These specific considerations aside, the court has, as he went on to point out, a “single discretion”, to be exercised in accordance with all the circumstances of the case, taking account of these various factors as appropriate. The judgment has been rightly described as “a thorough and valuable review of the authorities” and been relied on by other judges since (see The Complete Retreats Liquidating Trust v Geoffrey Logue [2010] EWHC 1864 (Ch) at [60], Roth J).
In its submissions, the bank relies on the general rule that the court should discharge an order obtained in breach and refuse to renew the order until trial, and that the jurisdiction to continue or re-grant the order should be used sparingly. It contends that a high degree of culpability attaches to the non-disclosures/misrepresentations demonstrated. Mr. Khoroshilov knew the true position but chose not to be full and frank. The matters not disclosed to the court were highly important and significant. The court’s ability to weigh the merits of the applicants’ claim albeit without conducting a simple balancing exercise does not favour a re-grant of the injunction (because the Khoroshilov parties’ claim lacks merits/credibility). The policy objective of upholding the public interest in requiring full and frank disclosure is, it is submitted, a powerful factor against the re-grant of any injunction.
I accept that the Arena principles apply to the present case, but keep in mind that they are concerned with the case of a freezing injunction (and Anton Piller search order) in which the nature of the order is draconian, and there are particularly strong policy reasons for refusing to renew an order obtained in breach of the required standard. I also keep in mind the fact that I have only accepted part of the bank’s case in this regard. Nevertheless, both matters I have found proved were important, and there is, in my view, a significant degree of culpability on the part of the applicants in this respect. The injunctions related to consent judgments entered after a trial had begun (and an arbitration award). There is a significant public interest in such circumstances, and it would not, in my view, be disproportionate to decline to renew the injunctions. Nevertheless, I bear in mind that there is a “single discretion” to be exercised, and before reaching a conclusion must give consideration also to the balance of convenience.
================
Write out the judgment excerpt again from "These specific considerations" up to and including "[60], Roth J).", replacing "valuable" with "useful".

Information shown —
================
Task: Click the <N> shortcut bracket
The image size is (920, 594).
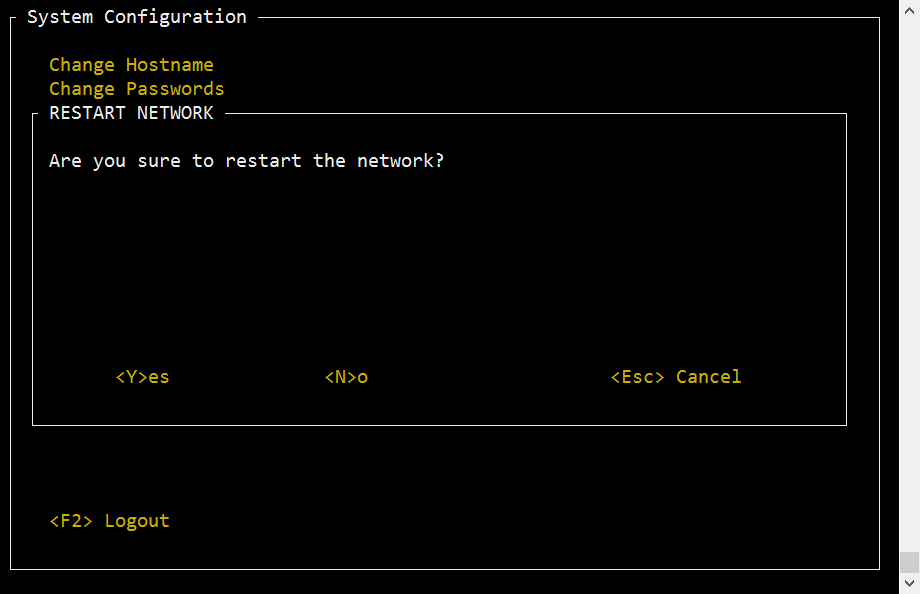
================
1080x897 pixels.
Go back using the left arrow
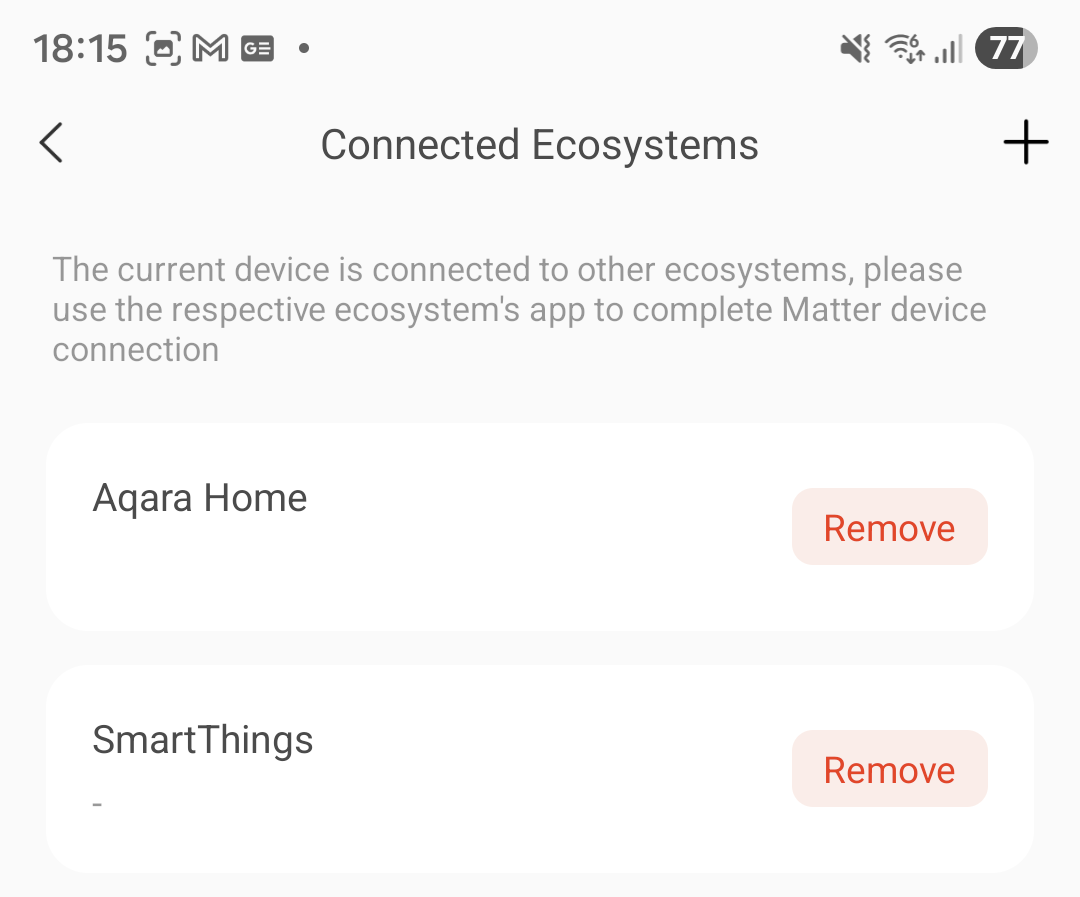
================
Exercise answer —
These specific considerations aside, the court has, as he went on to point out, a “single discretion”, to be exercised in accordance with all the circumstances of the case, taking account of these various factors as appropriate. The judgment has been rightly described as “a thorough and useful review of the authorities” and been relied on by other judges since (see The Complete Retreats Liquidating Trust v Geoffrey Logue [2010] EWHC 1864 (Ch) at [60], Roth J).